### Data to use
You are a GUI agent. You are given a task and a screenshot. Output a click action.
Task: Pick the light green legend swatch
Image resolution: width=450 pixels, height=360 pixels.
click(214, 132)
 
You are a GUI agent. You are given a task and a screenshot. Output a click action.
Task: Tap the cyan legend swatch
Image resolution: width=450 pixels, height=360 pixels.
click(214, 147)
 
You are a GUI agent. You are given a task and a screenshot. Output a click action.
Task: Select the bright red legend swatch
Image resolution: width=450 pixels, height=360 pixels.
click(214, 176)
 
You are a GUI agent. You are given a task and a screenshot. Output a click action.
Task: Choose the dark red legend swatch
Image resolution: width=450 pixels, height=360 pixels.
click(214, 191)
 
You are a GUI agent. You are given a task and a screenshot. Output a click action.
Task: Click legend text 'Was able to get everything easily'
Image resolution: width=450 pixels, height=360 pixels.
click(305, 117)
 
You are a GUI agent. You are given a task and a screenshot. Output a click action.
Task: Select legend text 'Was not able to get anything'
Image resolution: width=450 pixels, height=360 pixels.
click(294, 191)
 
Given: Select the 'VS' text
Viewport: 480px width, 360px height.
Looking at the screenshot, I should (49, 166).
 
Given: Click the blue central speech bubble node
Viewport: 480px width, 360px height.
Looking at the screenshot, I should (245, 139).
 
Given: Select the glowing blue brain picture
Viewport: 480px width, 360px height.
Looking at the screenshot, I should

### What is required
Reproduce the listing above word for word, from the first line through the last.

### Response to this task
You are a GUI agent. You are given a task and a screenshot. Output a click action.
Task: Pick the light green legend swatch
Image resolution: width=450 pixels, height=360 pixels.
click(214, 132)
 
You are a GUI agent. You are given a task and a screenshot. Output a click action.
Task: Tap the cyan legend swatch
Image resolution: width=450 pixels, height=360 pixels.
click(214, 147)
 
You are a GUI agent. You are given a task and a screenshot. Output a click action.
Task: Select the bright red legend swatch
Image resolution: width=450 pixels, height=360 pixels.
click(214, 176)
 
You are a GUI agent. You are given a task and a screenshot. Output a click action.
Task: Choose the dark red legend swatch
Image resolution: width=450 pixels, height=360 pixels.
click(214, 191)
 
You are a GUI agent. You are given a task and a screenshot. Output a click action.
Task: Click legend text 'Was able to get everything easily'
Image resolution: width=450 pixels, height=360 pixels.
click(305, 117)
 
You are a GUI agent. You are given a task and a screenshot. Output a click action.
Task: Select legend text 'Was not able to get anything'
Image resolution: width=450 pixels, height=360 pixels.
click(294, 191)
 
Given: Select the 'VS' text
Viewport: 480px width, 360px height.
Looking at the screenshot, I should (49, 166).
 
Given: Click the blue central speech bubble node
Viewport: 480px width, 360px height.
Looking at the screenshot, I should (245, 139).
 
Given: Select the glowing blue brain picture
Viewport: 480px width, 360px height.
Looking at the screenshot, I should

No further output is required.